What is needed:
All pictures must be left out as you transcribe the lines from the first line of the data to the line containing "Synopsis (556, 353)", both included.
** Opening Source material block **
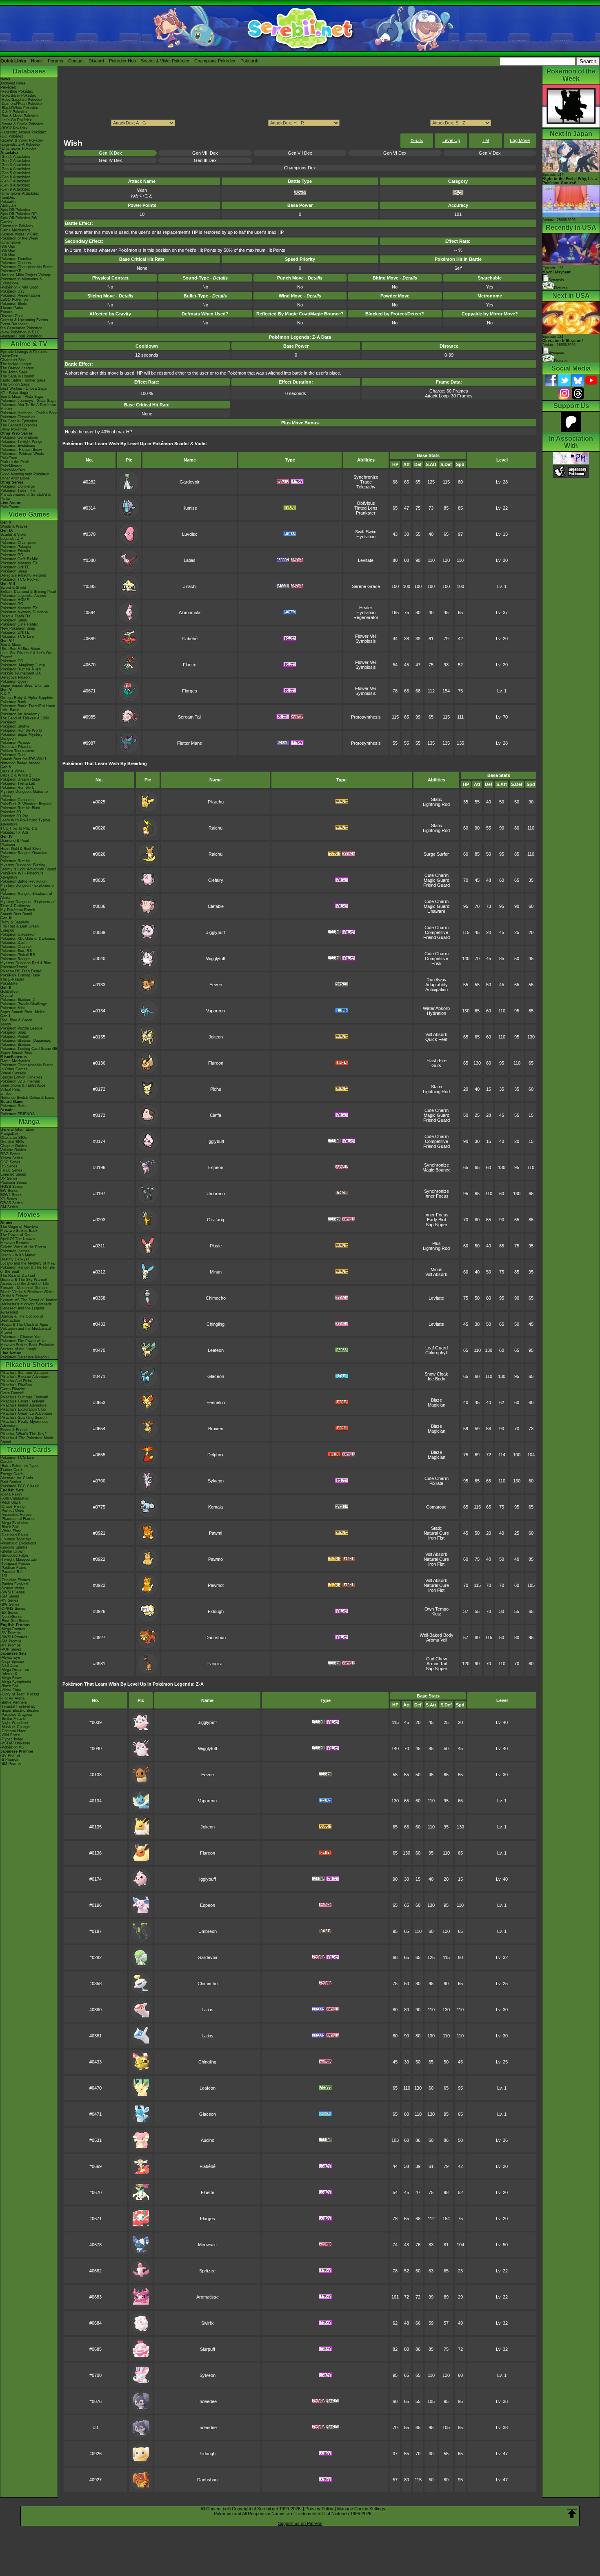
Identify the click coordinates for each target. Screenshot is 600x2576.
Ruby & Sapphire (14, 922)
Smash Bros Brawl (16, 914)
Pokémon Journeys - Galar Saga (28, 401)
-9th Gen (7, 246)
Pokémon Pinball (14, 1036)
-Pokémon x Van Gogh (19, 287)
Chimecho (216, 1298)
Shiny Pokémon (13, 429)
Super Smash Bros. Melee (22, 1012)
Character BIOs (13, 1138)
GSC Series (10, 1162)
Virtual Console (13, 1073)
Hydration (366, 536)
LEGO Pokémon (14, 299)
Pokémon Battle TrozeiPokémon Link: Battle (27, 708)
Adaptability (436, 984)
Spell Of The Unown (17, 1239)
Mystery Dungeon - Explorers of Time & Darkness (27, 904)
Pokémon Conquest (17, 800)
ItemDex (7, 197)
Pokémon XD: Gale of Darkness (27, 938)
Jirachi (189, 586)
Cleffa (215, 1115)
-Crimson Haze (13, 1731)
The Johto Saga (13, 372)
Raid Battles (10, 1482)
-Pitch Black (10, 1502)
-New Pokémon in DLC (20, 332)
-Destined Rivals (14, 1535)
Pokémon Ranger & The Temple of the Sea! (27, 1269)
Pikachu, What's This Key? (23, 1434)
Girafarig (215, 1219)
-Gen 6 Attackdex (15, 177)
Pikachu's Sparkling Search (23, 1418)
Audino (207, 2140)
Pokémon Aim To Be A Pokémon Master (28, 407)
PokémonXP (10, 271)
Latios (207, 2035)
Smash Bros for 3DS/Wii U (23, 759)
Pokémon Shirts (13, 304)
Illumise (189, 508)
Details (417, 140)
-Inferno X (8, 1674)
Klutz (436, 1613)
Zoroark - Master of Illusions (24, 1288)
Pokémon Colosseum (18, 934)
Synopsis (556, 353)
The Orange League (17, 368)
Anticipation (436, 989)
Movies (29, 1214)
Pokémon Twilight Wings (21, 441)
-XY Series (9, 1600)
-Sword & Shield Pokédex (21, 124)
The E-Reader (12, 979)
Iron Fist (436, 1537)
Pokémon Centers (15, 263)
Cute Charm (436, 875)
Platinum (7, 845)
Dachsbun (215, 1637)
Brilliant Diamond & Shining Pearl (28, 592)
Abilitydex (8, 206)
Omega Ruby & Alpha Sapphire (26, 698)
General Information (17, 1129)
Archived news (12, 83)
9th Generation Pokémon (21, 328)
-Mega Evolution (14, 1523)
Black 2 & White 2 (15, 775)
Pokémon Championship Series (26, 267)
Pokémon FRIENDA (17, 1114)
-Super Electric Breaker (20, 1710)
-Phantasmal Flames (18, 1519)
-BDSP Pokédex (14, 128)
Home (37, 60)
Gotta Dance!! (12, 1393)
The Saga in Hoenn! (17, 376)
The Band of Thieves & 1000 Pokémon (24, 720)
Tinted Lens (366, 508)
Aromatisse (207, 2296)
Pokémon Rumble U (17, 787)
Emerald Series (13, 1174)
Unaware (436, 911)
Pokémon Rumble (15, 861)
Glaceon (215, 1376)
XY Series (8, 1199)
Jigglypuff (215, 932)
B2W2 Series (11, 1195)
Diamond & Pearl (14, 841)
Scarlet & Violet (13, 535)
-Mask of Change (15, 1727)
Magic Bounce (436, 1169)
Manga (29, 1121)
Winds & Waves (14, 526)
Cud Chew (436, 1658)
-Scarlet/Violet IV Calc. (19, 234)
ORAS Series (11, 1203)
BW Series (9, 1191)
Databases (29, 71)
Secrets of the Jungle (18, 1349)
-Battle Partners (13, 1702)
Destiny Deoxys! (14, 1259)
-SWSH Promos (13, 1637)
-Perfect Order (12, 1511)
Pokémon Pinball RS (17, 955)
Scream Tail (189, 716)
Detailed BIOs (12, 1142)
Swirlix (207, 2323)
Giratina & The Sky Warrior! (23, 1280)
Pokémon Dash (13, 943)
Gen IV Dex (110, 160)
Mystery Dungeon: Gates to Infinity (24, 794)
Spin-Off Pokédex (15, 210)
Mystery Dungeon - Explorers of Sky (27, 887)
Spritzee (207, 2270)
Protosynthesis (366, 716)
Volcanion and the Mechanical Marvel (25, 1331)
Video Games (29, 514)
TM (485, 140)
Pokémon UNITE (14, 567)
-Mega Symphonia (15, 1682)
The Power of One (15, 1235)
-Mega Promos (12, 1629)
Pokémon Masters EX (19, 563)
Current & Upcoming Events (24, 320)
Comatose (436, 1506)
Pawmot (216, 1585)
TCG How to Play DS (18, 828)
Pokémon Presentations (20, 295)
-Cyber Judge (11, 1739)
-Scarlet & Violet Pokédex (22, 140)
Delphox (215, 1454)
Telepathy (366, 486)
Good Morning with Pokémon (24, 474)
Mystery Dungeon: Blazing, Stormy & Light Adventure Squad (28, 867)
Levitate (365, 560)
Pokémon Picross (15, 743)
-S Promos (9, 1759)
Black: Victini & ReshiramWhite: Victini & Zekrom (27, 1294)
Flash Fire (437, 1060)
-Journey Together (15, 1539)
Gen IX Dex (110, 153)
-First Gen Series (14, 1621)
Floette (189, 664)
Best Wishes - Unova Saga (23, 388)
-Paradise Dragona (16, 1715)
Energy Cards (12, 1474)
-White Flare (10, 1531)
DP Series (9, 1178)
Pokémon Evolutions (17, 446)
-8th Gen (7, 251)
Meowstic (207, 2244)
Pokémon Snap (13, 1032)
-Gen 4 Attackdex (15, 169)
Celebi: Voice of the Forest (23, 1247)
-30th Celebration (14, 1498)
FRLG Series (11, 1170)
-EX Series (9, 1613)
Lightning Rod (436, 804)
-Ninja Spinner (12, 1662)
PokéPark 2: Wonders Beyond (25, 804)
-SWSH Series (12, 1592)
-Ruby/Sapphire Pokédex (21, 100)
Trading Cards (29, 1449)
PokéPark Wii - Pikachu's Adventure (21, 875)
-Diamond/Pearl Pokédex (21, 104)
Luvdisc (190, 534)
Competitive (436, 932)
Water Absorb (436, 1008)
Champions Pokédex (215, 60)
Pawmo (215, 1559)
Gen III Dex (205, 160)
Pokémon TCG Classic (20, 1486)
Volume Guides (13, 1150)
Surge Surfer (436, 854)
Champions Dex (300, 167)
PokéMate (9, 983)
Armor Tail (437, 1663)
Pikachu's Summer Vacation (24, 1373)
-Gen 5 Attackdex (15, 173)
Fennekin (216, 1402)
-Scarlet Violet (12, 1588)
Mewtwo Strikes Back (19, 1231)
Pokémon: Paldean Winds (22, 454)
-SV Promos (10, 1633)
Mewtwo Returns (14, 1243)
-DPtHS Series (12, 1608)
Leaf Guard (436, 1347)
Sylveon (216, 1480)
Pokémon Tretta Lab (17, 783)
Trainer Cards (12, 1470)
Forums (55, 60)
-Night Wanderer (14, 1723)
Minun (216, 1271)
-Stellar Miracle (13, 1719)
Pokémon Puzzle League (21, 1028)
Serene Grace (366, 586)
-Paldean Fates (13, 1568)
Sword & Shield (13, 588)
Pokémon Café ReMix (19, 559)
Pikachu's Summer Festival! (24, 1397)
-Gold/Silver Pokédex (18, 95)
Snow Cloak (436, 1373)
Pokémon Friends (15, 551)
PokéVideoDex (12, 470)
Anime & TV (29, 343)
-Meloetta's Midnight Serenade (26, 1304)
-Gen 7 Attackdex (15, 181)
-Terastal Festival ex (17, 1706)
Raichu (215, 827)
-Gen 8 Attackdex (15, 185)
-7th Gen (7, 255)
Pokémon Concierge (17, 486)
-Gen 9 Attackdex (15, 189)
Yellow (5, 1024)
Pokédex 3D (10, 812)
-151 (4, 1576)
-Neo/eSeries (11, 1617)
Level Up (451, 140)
** Closing Source material block **
Result of the task:
Identify the click coordinates for each target. Screenshot is 600x2576.
Ruby & Sapphire (14, 922)
Smash Bros Brawl (16, 914)
Pokémon Journeys - Galar Saga (28, 401)
-9th Gen (7, 246)
Pokémon Pinball (14, 1036)
-Pokémon x Van Gogh (19, 287)
Chimecho (216, 1298)
Shiny Pokémon (13, 429)
Super Smash Bros. Melee (22, 1012)
Character BIOs (13, 1138)
GSC Series (10, 1162)
Virtual Console (13, 1073)
Hydration (366, 536)
LEGO Pokémon (14, 299)
Pokémon Battle TrozeiPokémon Link: Battle (27, 708)
Adaptability (436, 984)
Spell Of The Unown (17, 1239)
Mystery Dungeon - Explorers of Time & Darkness (27, 904)
Pokémon Conquest (17, 800)
ItemDex (7, 197)
Pokémon XD: Gale of Darkness (27, 938)
Jirachi (189, 586)
Cleffa (215, 1115)
-Crimson Haze (13, 1731)
The Johto Saga (13, 372)
Raid Battles (10, 1482)
-Pitch Black (10, 1502)
-New Pokémon in DLC (20, 332)
-Destined Rivals (14, 1535)
Pokémon Ranger & The Temple of the Sea! (27, 1269)
Pikachu, What's This Key? (23, 1434)
Girafarig (215, 1219)
-Gen 6 Attackdex (15, 177)
Pikachu's Sparkling Search (23, 1418)
Audino (207, 2140)
Pokémon Aim To Be A Pokémon Master (28, 407)
PokémonXP (10, 271)
Latios (207, 2035)
Smash Bros for 3DS/Wii U (23, 759)
Pokémon Shirts (13, 304)
Illumise (189, 508)
Details (417, 140)
-Inferno X (8, 1674)
Klutz (436, 1613)
Zoroark - Master of Illusions (24, 1288)
Pokémon Colosseum (18, 934)
Synopsis (556, 353)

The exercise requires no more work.